* Extracted material:
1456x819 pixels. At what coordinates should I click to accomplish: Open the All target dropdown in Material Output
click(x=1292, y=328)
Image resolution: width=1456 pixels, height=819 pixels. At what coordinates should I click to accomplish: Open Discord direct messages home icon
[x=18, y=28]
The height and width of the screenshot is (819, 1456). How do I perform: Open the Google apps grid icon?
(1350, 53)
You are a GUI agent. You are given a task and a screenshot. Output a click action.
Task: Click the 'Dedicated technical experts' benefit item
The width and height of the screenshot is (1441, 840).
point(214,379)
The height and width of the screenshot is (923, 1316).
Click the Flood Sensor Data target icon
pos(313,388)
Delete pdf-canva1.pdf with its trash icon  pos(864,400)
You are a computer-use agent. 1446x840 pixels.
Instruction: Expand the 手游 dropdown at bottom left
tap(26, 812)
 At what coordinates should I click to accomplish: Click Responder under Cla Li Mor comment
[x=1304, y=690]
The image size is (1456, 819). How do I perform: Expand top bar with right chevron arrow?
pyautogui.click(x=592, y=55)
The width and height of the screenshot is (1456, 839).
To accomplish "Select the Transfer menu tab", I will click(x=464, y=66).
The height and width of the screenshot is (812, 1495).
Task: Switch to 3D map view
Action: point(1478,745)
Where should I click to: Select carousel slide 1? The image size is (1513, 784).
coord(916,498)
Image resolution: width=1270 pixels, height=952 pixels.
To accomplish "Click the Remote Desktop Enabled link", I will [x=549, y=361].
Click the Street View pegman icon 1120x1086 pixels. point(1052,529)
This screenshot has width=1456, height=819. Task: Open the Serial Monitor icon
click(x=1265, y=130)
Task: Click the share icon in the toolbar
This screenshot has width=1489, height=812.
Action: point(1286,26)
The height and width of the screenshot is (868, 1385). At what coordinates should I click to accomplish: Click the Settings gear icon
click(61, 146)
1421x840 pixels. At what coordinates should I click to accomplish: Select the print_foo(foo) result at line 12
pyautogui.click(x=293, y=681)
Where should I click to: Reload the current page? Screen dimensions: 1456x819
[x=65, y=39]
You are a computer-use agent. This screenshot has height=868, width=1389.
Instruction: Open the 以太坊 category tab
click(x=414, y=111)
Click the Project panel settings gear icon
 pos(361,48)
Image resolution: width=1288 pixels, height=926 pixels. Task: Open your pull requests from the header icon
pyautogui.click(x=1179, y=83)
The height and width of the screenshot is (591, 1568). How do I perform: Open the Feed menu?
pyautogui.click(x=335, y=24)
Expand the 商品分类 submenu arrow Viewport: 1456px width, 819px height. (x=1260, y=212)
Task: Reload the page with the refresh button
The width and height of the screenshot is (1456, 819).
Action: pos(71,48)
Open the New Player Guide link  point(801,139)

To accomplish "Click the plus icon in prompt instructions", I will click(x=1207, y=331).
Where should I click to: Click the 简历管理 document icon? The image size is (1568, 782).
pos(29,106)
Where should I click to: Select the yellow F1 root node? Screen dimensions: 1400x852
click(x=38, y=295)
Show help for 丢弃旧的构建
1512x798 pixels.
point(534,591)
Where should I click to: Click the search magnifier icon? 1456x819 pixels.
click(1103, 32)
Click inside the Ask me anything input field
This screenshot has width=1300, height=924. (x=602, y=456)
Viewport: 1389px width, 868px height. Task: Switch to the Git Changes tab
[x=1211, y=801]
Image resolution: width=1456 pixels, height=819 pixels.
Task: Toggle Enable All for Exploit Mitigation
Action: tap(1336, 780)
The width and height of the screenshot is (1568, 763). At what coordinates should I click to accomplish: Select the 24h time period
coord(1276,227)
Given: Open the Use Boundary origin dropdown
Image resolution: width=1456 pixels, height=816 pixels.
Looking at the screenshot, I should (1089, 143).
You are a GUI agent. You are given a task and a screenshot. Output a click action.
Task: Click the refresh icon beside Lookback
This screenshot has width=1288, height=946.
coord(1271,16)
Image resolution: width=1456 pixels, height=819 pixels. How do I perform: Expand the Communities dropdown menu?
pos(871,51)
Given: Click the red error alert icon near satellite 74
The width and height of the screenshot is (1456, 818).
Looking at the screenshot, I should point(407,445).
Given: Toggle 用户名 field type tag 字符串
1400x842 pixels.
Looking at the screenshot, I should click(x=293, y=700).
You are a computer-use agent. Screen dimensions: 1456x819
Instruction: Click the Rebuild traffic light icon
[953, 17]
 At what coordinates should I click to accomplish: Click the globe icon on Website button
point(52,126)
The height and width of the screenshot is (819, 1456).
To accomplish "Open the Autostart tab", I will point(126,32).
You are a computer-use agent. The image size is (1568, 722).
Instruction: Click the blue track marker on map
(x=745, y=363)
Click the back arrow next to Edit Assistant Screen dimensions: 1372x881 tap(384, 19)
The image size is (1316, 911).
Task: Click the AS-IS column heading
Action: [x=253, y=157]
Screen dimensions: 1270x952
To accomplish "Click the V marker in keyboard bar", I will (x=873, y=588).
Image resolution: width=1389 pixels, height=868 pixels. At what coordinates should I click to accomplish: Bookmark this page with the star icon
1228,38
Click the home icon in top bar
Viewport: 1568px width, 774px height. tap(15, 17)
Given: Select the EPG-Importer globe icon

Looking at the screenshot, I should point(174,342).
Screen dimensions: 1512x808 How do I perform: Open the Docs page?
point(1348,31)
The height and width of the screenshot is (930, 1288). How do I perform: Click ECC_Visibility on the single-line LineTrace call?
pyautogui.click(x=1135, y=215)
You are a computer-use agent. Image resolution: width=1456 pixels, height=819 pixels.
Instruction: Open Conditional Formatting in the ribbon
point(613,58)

* Your instructions:
Give back, exactly as written, the stretch from the line with "This screenshot has width=1456, height=819." through the line with "Open the New", and no other lines from the records above.

* Expected answer:
This screenshot has width=1456, height=819. Task: Open the Serial Monitor icon
click(x=1265, y=130)
Task: Click the share icon in the toolbar
This screenshot has width=1489, height=812.
Action: point(1286,26)
The height and width of the screenshot is (868, 1385). At what coordinates should I click to accomplish: Click the Settings gear icon
click(61, 146)
1421x840 pixels. At what coordinates should I click to accomplish: Select the print_foo(foo) result at line 12
pyautogui.click(x=293, y=681)
Where should I click to: Reload the current page? Screen dimensions: 1456x819
[x=65, y=39]
You are a computer-use agent. This screenshot has height=868, width=1389.
Instruction: Open the 以太坊 category tab
click(x=414, y=111)
Click the Project panel settings gear icon
 pos(361,48)
Image resolution: width=1288 pixels, height=926 pixels. Task: Open your pull requests from the header icon
pyautogui.click(x=1179, y=83)
The height and width of the screenshot is (591, 1568). How do I perform: Open the Feed menu?
pyautogui.click(x=335, y=24)
Expand the 商品分类 submenu arrow Viewport: 1456px width, 819px height. (x=1260, y=212)
Task: Reload the page with the refresh button
The width and height of the screenshot is (1456, 819).
Action: pos(71,48)
Open the New Player Guide link  point(801,139)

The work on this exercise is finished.